What is needed: Each entry should be printed exactly, with its images omitted.

Input data:
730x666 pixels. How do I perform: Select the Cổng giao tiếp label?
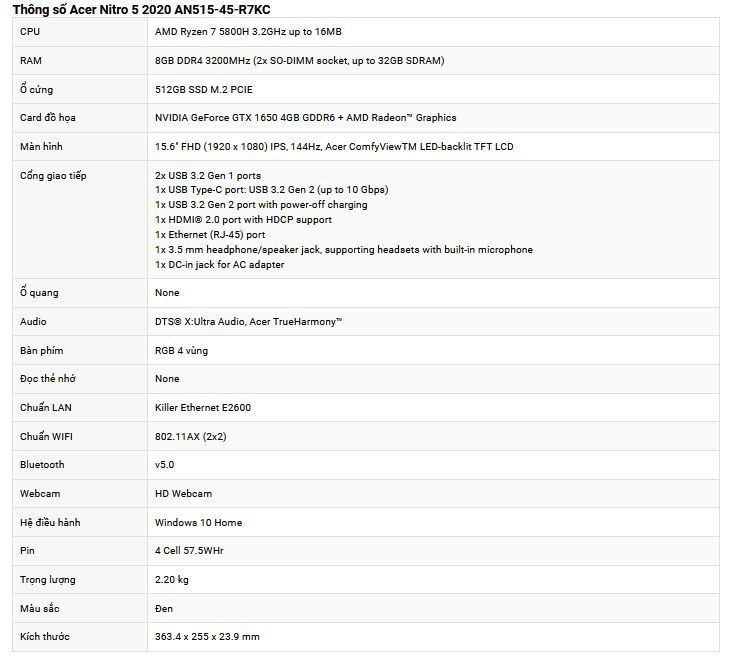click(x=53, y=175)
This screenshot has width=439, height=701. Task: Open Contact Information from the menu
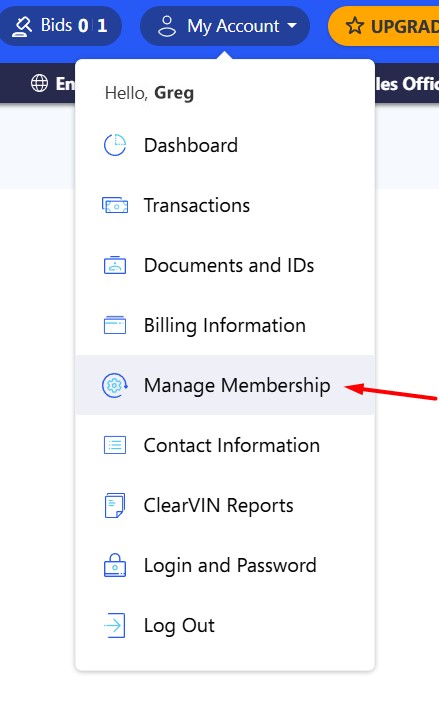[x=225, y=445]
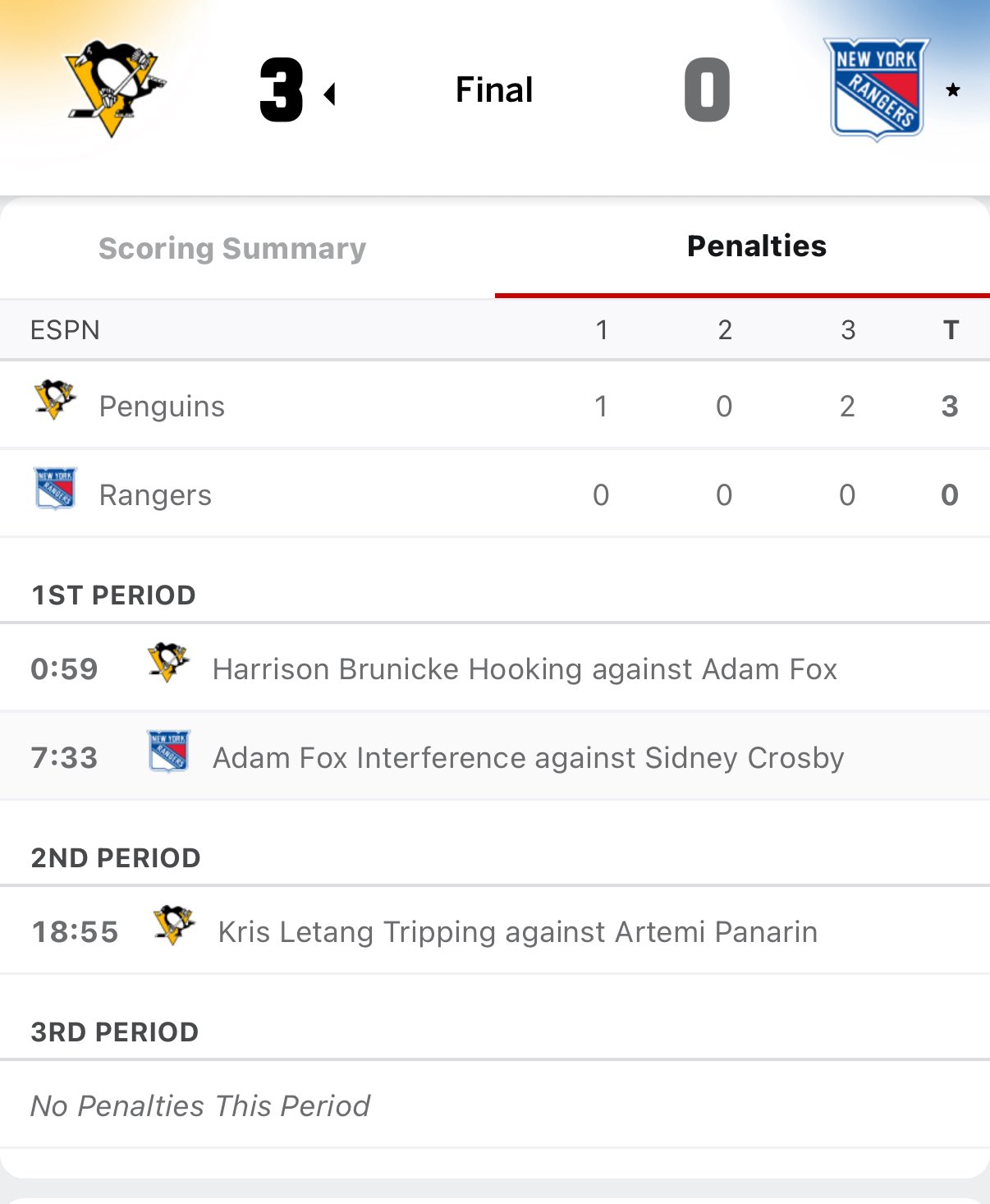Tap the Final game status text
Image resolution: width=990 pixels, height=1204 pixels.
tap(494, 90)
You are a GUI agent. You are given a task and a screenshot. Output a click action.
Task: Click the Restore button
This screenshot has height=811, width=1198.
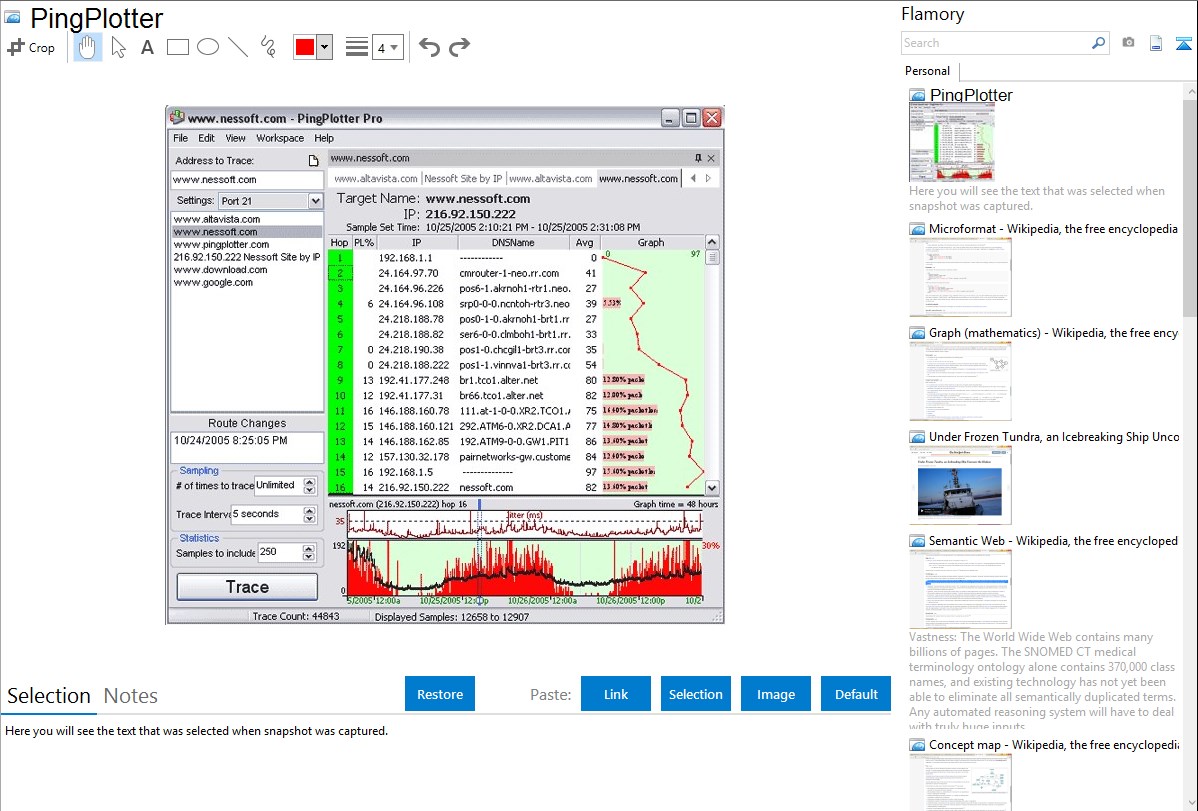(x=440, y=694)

Finished exercise:
730x666 pixels. How do I perform: Select the Cổng giao tiếp label?
click(x=53, y=175)
This screenshot has width=439, height=701. Task: Open Contact Information from the menu
[x=225, y=445]
Tap the Final game status text
Image resolution: width=990 pixels, height=1204 pixels.
tap(494, 90)
You are a GUI agent. You are given a task and a screenshot. Output a click action.
Task: Click the Restore button
This screenshot has height=811, width=1198.
(x=440, y=694)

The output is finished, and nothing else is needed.